**Exercise prompt:**
Every entry here needs to be repeated exactly.

—————

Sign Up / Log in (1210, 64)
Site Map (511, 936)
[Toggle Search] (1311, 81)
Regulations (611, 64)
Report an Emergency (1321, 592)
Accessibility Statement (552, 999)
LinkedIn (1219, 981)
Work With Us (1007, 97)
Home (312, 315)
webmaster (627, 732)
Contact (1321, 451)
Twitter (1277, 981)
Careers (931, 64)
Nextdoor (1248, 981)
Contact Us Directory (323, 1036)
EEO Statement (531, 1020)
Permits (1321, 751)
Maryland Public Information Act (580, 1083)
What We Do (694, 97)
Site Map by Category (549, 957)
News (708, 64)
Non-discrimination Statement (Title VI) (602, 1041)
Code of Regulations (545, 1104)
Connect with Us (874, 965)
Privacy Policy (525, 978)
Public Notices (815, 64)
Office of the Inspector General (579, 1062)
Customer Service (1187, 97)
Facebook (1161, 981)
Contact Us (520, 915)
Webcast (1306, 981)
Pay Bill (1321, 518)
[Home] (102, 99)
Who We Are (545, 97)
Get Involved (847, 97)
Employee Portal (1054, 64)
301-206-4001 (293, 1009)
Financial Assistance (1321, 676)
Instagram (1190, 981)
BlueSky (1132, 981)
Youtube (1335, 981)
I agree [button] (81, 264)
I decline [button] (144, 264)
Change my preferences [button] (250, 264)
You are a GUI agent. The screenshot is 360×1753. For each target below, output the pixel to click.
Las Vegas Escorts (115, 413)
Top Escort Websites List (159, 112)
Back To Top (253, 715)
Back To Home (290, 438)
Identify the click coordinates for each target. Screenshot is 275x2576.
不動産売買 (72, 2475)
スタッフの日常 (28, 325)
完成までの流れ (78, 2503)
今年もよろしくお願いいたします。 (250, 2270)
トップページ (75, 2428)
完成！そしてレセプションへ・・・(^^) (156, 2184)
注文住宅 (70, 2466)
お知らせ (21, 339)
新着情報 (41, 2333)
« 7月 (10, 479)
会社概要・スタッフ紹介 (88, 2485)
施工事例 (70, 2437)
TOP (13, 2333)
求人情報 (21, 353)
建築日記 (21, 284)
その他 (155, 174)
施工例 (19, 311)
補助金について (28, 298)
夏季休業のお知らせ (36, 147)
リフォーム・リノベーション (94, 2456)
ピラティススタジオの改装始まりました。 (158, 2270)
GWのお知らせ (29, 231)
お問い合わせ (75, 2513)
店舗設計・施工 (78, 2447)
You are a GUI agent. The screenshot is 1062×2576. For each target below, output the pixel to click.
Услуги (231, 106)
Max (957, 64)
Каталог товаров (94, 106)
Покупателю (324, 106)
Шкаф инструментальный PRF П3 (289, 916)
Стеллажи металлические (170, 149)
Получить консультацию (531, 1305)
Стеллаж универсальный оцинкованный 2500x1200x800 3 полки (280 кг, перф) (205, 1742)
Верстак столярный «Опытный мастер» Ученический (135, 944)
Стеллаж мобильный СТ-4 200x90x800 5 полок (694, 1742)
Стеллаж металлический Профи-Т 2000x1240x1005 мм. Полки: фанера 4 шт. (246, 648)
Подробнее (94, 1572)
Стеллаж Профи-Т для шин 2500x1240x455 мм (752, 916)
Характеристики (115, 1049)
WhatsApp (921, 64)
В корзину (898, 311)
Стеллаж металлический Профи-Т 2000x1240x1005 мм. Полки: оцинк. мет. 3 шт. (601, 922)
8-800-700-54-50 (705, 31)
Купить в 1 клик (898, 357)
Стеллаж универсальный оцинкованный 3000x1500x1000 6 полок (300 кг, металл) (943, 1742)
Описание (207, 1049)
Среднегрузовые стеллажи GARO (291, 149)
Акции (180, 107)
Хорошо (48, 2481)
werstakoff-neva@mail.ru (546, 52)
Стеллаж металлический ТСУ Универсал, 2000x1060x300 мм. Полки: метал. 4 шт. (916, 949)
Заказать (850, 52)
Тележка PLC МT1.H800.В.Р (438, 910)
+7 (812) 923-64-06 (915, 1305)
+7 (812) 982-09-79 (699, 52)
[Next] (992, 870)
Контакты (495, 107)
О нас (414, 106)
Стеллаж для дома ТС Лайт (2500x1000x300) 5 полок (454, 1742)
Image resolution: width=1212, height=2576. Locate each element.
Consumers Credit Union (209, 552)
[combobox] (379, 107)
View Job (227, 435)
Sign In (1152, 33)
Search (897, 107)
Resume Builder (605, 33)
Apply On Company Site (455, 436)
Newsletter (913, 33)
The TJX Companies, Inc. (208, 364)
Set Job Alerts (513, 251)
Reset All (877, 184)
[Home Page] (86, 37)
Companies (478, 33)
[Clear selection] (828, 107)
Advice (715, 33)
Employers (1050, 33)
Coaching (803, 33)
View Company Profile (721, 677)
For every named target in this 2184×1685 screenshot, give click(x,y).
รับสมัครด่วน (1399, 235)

—————

**Solution to this problem:**
Sign Up / Log in (1210, 64)
Site Map (511, 936)
[Toggle Search] (1311, 81)
Regulations (611, 64)
Report an Emergency (1321, 592)
Accessibility Statement (552, 999)
LinkedIn (1219, 981)
Work With Us (1007, 97)
Home (312, 315)
webmaster (627, 732)
Contact (1321, 451)
Twitter (1277, 981)
Careers (931, 64)
Nextdoor (1248, 981)
Contact Us Directory (323, 1036)
EEO Statement (531, 1020)
Permits (1321, 751)
Maryland Public Information Act (580, 1083)
What We Do (694, 97)
Site Map by Category (549, 957)
News (708, 64)
Non-discrimination Statement (Title VI) (602, 1041)
Code of Regulations (545, 1104)
Connect with Us (874, 965)
Privacy Policy (525, 978)
Public Notices (815, 64)
Office of the Inspector General (579, 1062)
Customer Service (1187, 97)
Facebook (1161, 981)
Contact Us (520, 915)
Webcast (1306, 981)
Pay Bill (1321, 518)
[Home] (102, 99)
Who We Are (545, 97)
Get Involved (847, 97)
Employee Portal (1054, 64)
301-206-4001 (293, 1009)
Financial Assistance (1321, 676)
Instagram (1190, 981)
BlueSky (1132, 981)
Youtube (1335, 981)
I agree [button] (81, 264)
I decline [button] (144, 264)
Change my preferences [button] (250, 264)
You are a GUI agent. The screenshot is 360×1753. For each target below, output the pixel to click.
Las Vegas Escorts (115, 413)
Top Escort Websites List (159, 112)
Back To Top (253, 715)
Back To Home (290, 438)
Identify the click coordinates for each target. Screenshot is 275x2576.
不動産売買 (72, 2475)
スタッフの日常 (28, 325)
完成までの流れ (78, 2503)
今年もよろしくお願いいたします。 (250, 2270)
トップページ (75, 2428)
完成！そしてレセプションへ・・・(^^) (156, 2184)
注文住宅 (70, 2466)
お知らせ (21, 339)
新着情報 (41, 2333)
« 7月 (10, 479)
会社概要・スタッフ紹介 (88, 2485)
施工事例 (70, 2437)
TOP (13, 2333)
求人情報 (21, 353)
建築日記 (21, 284)
その他 (155, 174)
施工例 (19, 311)
補助金について (28, 298)
夏季休業のお知らせ (36, 147)
リフォーム・リノベーション (94, 2456)
ピラティススタジオの改装始まりました。 (158, 2270)
GWのお知らせ (29, 231)
お問い合わせ (75, 2513)
店舗設計・施工 (78, 2447)
You are a GUI agent. The screenshot is 1062×2576. For each target below, output the pixel to click.
Услуги (231, 106)
Max (957, 64)
Каталог товаров (94, 106)
Покупателю (324, 106)
Шкаф инструментальный PRF П3 (289, 916)
Стеллажи металлические (170, 149)
Получить консультацию (531, 1305)
Стеллаж универсальный оцинкованный 2500x1200x800 3 полки (280 кг, перф) (205, 1742)
Верстак столярный «Опытный мастер» Ученический (135, 944)
Стеллаж мобильный СТ-4 200x90x800 5 полок (694, 1742)
Стеллаж металлический Профи-Т 2000x1240x1005 мм. Полки: фанера 4 шт. (246, 648)
Подробнее (94, 1572)
Стеллаж Профи-Т для шин 2500x1240x455 мм (752, 916)
Характеристики (115, 1049)
WhatsApp (921, 64)
В корзину (898, 311)
Стеллаж металлический Профи-Т 2000x1240x1005 мм. Полки: оцинк. мет. 3 шт. (601, 922)
8-800-700-54-50 (705, 31)
Купить в 1 клик (898, 357)
Стеллаж универсальный оцинкованный 3000x1500x1000 6 полок (300 кг, металл) (943, 1742)
Описание (207, 1049)
Среднегрузовые стеллажи GARO (291, 149)
Акции (180, 107)
Хорошо (48, 2481)
werstakoff-neva@mail.ru (546, 52)
Стеллаж металлический ТСУ Универсал, 2000x1060x300 мм. Полки: метал. 4 шт. (916, 949)
Заказать (850, 52)
Тележка PLC МT1.H800.В.Р (438, 910)
+7 (812) 923-64-06 (915, 1305)
+7 (812) 982-09-79 (699, 52)
[Next] (992, 870)
Контакты (495, 107)
О нас (414, 106)
Стеллаж для дома ТС Лайт (2500x1000x300) 5 полок (454, 1742)
Image resolution: width=1212, height=2576. Locate each element.
Consumers Credit Union (209, 552)
[combobox] (379, 107)
View Job (227, 435)
Sign In (1152, 33)
Search (897, 107)
Resume Builder (605, 33)
Apply On Company Site (455, 436)
Newsletter (913, 33)
The TJX Companies, Inc. (208, 364)
Set Job Alerts (513, 251)
Reset All (877, 184)
[Home Page] (86, 37)
Companies (478, 33)
[Clear selection] (828, 107)
Advice (715, 33)
Employers (1050, 33)
Coaching (803, 33)
View Company Profile (721, 677)
For every named target in this 2184×1685 screenshot, give click(x,y).
รับสมัครด่วน (1399, 235)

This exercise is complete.